The farmers’ market has, indeed, been a boon to small farmers, giving them a chance to cut out the middle man and up their profit margin. (The produce at farmers’ markets may be cheaper than supermarkets, but not dramatically so. The emphasis, rather, is on ripeness, flavor and unusual produce, such as Japanese apple pears.)

But eliminating that middle man also means farmers must lead the lives of gypsies, traveling from market to market and spending most of the week away from home. And on the days when they are home, it means not rest but picking for the next round at the market. Most of them make the bulk of their income through these direct sales.

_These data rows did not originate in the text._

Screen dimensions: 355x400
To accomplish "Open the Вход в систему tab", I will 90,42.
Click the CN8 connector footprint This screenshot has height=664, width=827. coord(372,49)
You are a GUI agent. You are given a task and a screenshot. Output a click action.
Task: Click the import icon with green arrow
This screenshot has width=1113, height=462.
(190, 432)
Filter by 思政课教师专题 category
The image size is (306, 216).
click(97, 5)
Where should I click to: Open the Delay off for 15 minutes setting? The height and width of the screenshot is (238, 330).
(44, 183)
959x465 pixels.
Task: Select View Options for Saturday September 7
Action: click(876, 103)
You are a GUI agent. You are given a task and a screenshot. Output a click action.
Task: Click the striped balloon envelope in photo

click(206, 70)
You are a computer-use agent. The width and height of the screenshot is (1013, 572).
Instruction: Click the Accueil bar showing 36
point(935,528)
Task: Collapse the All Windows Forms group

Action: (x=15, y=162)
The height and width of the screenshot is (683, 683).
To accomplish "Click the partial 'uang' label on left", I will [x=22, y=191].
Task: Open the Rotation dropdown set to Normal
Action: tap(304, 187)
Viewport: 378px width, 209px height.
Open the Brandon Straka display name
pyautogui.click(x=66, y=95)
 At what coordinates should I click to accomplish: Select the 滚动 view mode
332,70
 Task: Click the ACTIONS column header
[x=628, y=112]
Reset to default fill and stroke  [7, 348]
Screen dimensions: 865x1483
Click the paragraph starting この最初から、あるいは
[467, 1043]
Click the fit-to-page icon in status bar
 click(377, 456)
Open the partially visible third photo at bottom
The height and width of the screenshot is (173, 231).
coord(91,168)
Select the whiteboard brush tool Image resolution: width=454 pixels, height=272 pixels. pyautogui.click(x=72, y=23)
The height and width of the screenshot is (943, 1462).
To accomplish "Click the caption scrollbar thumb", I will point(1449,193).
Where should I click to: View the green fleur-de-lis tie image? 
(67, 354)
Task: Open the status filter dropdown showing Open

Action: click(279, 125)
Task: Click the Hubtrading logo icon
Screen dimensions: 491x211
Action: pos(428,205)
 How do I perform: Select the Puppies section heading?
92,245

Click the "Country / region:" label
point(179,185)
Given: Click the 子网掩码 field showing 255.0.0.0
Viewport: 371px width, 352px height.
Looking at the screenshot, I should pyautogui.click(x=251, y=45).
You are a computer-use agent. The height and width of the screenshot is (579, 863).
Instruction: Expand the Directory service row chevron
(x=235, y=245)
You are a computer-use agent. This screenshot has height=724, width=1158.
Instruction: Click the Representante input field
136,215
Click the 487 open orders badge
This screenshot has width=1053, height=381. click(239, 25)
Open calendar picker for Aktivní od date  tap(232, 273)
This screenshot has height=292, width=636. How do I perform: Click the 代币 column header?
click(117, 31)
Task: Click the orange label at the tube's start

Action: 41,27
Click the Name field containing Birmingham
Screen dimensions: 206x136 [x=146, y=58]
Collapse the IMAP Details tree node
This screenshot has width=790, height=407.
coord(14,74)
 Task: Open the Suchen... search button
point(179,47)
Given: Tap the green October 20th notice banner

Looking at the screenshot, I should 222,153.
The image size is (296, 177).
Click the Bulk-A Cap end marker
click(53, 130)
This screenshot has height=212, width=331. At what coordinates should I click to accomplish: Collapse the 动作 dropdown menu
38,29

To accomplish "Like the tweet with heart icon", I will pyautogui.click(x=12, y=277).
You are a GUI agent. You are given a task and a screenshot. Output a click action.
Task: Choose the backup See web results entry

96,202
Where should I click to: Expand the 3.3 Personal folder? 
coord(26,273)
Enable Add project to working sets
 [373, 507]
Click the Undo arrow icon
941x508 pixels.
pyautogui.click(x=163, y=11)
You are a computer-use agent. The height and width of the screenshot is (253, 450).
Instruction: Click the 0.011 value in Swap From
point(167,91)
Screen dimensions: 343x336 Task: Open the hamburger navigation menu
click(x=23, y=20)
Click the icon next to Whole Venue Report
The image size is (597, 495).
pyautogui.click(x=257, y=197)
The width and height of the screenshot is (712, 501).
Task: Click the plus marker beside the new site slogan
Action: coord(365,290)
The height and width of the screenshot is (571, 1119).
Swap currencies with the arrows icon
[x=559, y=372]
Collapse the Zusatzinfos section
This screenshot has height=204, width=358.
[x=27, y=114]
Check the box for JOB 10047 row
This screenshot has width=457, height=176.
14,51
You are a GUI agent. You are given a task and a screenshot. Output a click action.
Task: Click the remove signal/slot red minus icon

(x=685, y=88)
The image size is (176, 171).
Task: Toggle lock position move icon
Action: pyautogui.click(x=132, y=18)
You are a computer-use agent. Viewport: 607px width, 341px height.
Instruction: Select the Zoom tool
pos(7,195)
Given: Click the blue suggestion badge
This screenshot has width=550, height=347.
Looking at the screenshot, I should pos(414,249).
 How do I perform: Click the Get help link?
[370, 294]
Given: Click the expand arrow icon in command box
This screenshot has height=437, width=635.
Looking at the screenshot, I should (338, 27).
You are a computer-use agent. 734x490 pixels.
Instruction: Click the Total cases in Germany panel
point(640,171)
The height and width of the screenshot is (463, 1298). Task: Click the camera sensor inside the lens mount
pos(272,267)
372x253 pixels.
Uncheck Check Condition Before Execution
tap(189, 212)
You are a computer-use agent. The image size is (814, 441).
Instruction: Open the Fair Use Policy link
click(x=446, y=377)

For Avitua, it means hitting four markets in four days, beginning the trek by driving all night from the tiny town of Exeter in the Central Valley. His route brings him to Glendale, Long Beach, Pasadena and Alhambra before he is ready to return home Sunday afternoon. It also means two nights of motels a week, which does not dim his enthusiasm for the work.

“I really like it. It’s not only the money. I also enjoy just being here,” he said. “And besides, at home the work never ends.”

For Van Foeken, the route brings him from Ivanhoe, also in the Central Valley, to San Dimas, Victorville, Upland and Long Beach, where he does the Friday market and another on Saturday in the northern part of the city. His wife does three more in the Visalia area.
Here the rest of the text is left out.